Yönergeler:
[a] Sziget Festival yazısına göre resmi açıklamada festivale toplam kaç kişinin katıldığı belirtiliyor?
[b] Lütfen Sziget Festival yazısını son cümlesinden sonra sürdürün.

Bir Sziget Daha Bitti
11 – 18 Ağustos tarihlerinde “Özgürlük Adası” olarak tanınan Óbudai Adası’nda bu yıl 22. kez düzenlenen Sziget Festival, katılımcılarına yine müzik ve aksiyon dolu bir hafta yaşattı. Meşhur Sziget yağmurunun da katılımcıları yalnız bırakmadığı festival bu yıl nasıl geçti diyorsanız buyurun festival notlarına…
Sziget Festival’a ara vermemek gerekiyormuş. Zira bıraktığınızdan çok daha büyük, çok daha kalabalık bir festivalle karşılaşmamak mümkün değil. Resmi açıklamaya göre toplamda 415.000 kişinin katıldığı festival herhangi bir aksaklık yaşanmadan sonlandı. Öyle ki aniden bastıran yağmura karşın evlerine, otellerine dönmek isteyen katılımcılar taksi bulmakta zorluk çekmedi, festival alanı içerisinde kurulu duraktan binlerce kişinin evine gidişi sağlandı ve araçlarına bindiğimiz taksiciler de araçlarını ıslattık diye dırdır etmedi.

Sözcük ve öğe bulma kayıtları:
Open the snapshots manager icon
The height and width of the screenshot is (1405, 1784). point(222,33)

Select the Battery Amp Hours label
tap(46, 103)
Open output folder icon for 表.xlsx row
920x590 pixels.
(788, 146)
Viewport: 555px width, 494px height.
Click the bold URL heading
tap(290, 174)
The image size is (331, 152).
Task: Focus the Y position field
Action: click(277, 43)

Alıştırma Sonuçları:
[a] Resmi açıklamaya göre festivale toplam 415.000 kişi katıldı.

[b]
Adadaki etkinlik alanları artmış ve barların da kulüp havasına bürünmesi fazlalaşmış. Favori barım Chuck Norris yoktu bu sene; ancak yerini Unicum ve kokteylleri doldurdu. Ayrıca barın DJ’i inanılmaz güzellikte parçalar çalıyordu ki içkinizi alıp hemen gitmek içinizden gelmiyordu. Aynı şekilde Jack Daniel’s Experience da hem rock’n roll tavrı hem de langırt ve black jack gibi oyun seçenekleriyle eğlencenin dozajını arttırıyordu. Alanın en denenesi atraksiyonu ise kesinlikle ama kesinlikle SkyBar’dı. Ben o günkü sağlık durumum nedeniyle deneyemedim; ancak beraber gittiğim gruptaki arkadaşlarım hayli eğlendiler anlattıklarına göre.
Adanın bir ucunda konuşlanan spor alanı ise her çeşit spora yer açmasıyla balşı başına ayrı bir yerdi. Mini ziyaretimde (ArtZone’a gidiyorum diye Spor Alanı’na çıktım) streetball, futbol ve voleybol maçlarına kısa süreli de olsa göz attım ki en büyük eğlencelerden biri burada kopuyordu. Bu durumun daha sulu hali kumsal kısmında vuku buluyordu. Sıcaktan bunalanlar kendilerini suya atarken geceleri de günbatımı ve sabaha karşı güneşin doğuşuna şahit olmak isteyenler kumsaldaki yerlerini almışlardı.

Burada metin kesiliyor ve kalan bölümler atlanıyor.